▶ [Goal of the exercise] For the word "Library", tally the lines of the data that contain it and give the tally alone.

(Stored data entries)
══════════
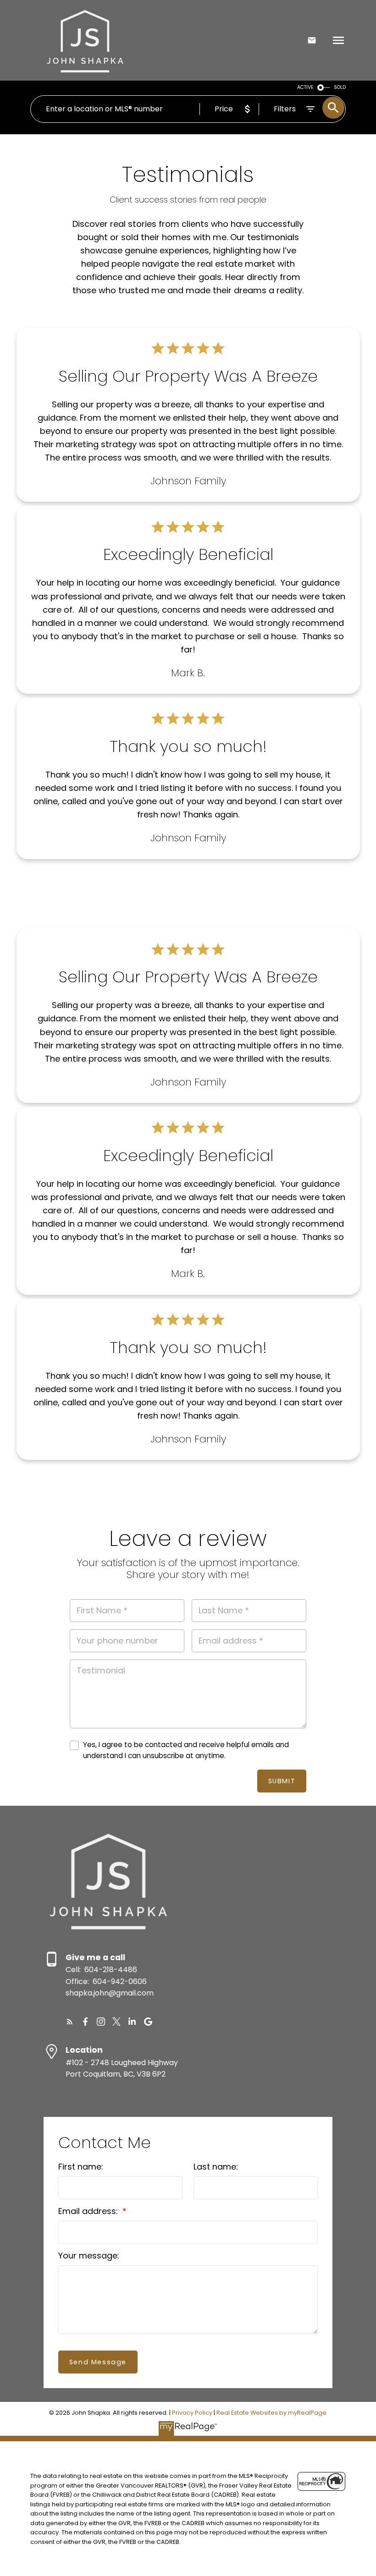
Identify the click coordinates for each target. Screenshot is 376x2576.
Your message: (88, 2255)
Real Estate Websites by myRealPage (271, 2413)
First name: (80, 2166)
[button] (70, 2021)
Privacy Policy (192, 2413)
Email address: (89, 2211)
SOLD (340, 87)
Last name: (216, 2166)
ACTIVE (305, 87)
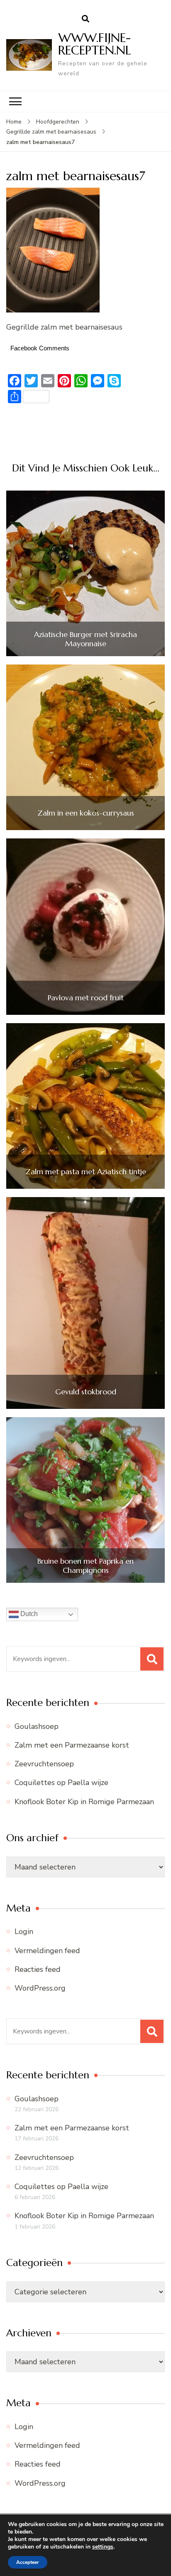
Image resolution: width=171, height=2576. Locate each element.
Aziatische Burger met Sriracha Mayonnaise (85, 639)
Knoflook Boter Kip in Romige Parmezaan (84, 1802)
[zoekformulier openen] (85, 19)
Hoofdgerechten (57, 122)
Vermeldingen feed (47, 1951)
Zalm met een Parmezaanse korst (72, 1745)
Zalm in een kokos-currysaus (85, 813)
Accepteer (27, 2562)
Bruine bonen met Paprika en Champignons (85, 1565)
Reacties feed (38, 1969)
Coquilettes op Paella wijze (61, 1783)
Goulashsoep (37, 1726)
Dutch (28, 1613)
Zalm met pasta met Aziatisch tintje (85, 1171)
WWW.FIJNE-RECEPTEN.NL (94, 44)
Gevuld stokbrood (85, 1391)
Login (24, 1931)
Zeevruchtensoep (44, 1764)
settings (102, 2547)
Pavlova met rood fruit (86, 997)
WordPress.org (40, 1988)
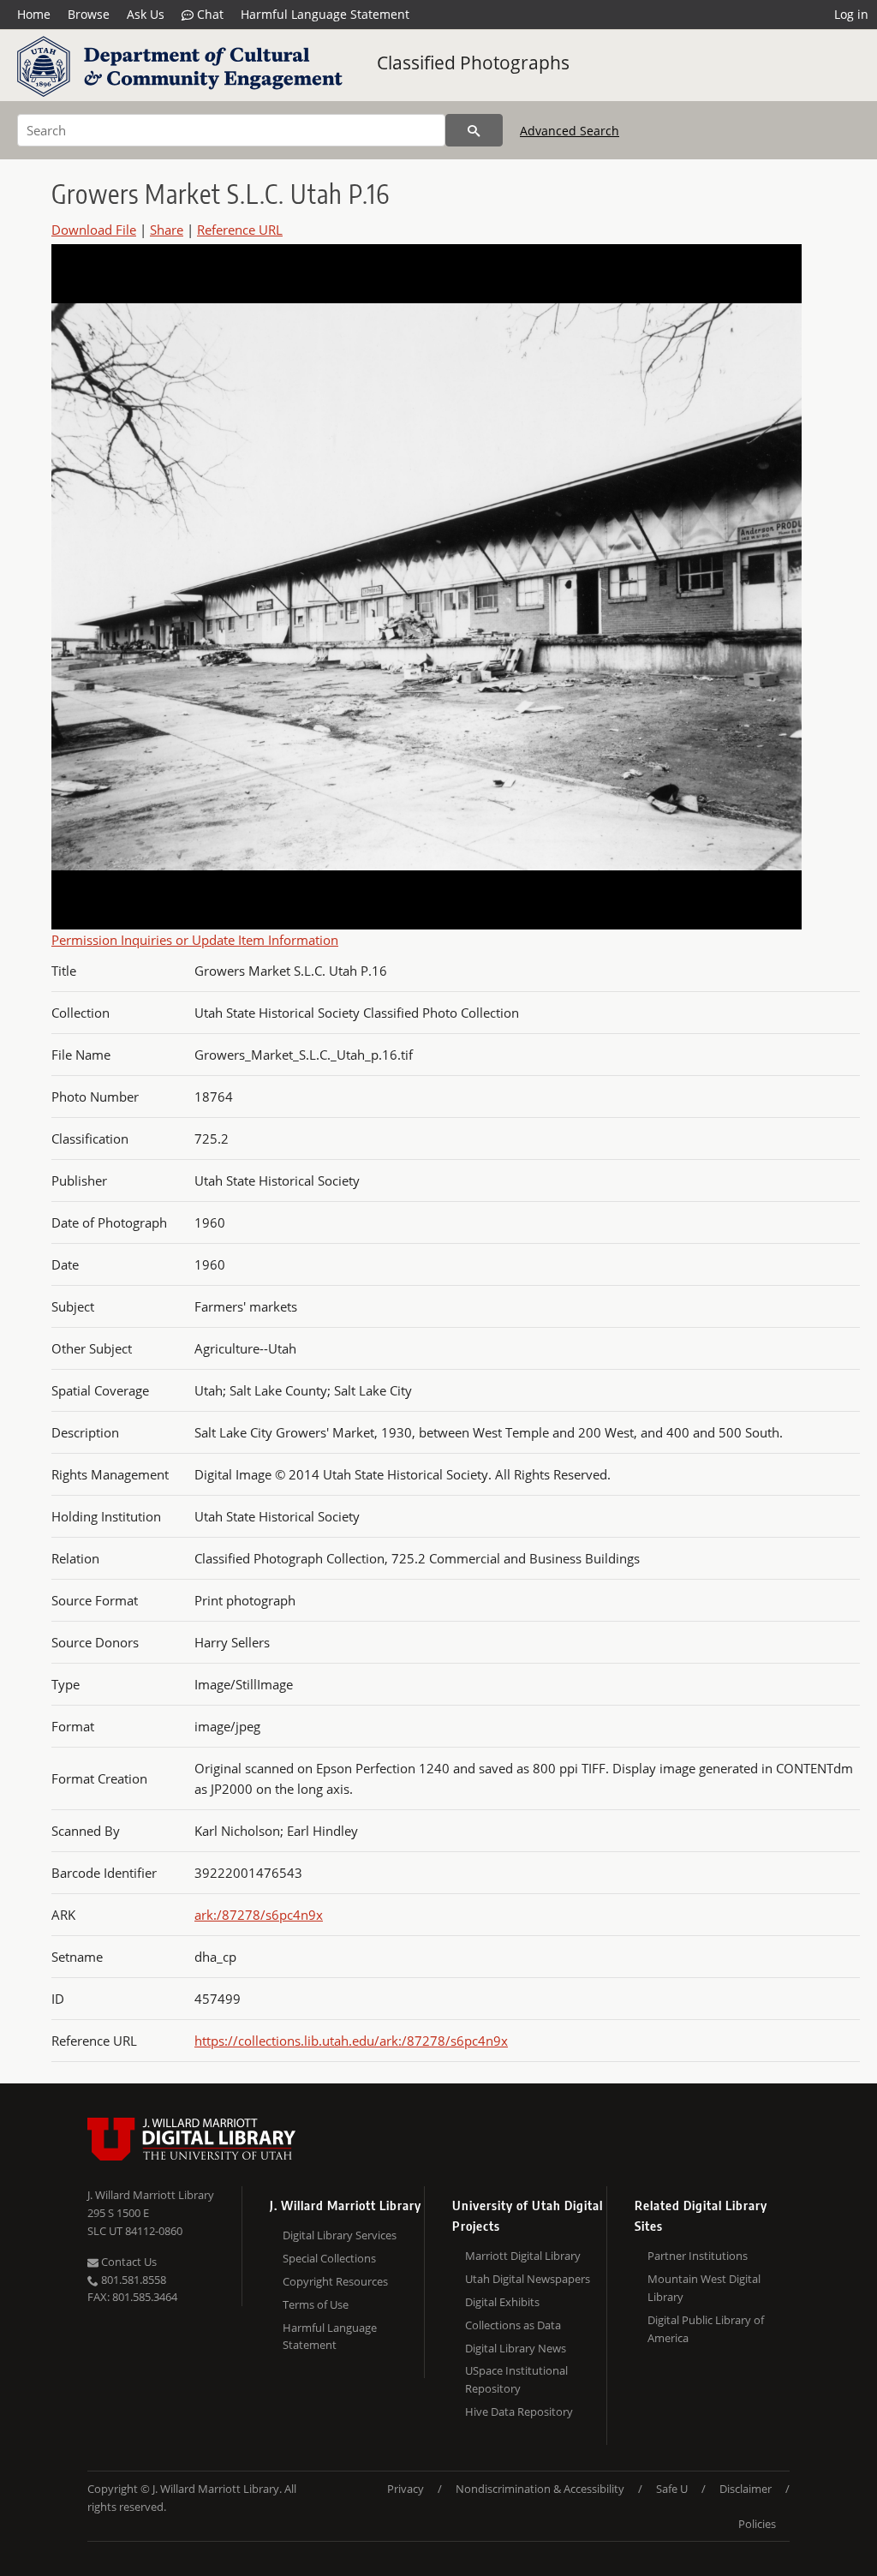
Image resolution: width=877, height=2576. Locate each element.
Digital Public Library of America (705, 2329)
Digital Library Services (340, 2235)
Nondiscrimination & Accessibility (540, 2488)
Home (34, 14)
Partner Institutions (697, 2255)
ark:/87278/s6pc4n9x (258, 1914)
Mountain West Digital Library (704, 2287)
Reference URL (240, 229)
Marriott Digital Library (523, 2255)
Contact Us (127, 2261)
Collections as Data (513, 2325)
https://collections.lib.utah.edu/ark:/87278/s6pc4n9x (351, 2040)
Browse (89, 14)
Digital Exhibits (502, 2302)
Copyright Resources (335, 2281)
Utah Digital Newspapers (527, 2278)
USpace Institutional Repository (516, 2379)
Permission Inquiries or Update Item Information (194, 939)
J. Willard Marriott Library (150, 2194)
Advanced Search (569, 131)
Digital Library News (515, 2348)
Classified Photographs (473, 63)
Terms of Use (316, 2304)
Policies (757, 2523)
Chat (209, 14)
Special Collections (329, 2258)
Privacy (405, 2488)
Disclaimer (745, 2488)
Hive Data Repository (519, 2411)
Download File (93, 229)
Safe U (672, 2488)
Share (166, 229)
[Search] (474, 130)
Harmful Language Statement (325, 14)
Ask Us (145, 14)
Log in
══════════
▶ [Task answer] 6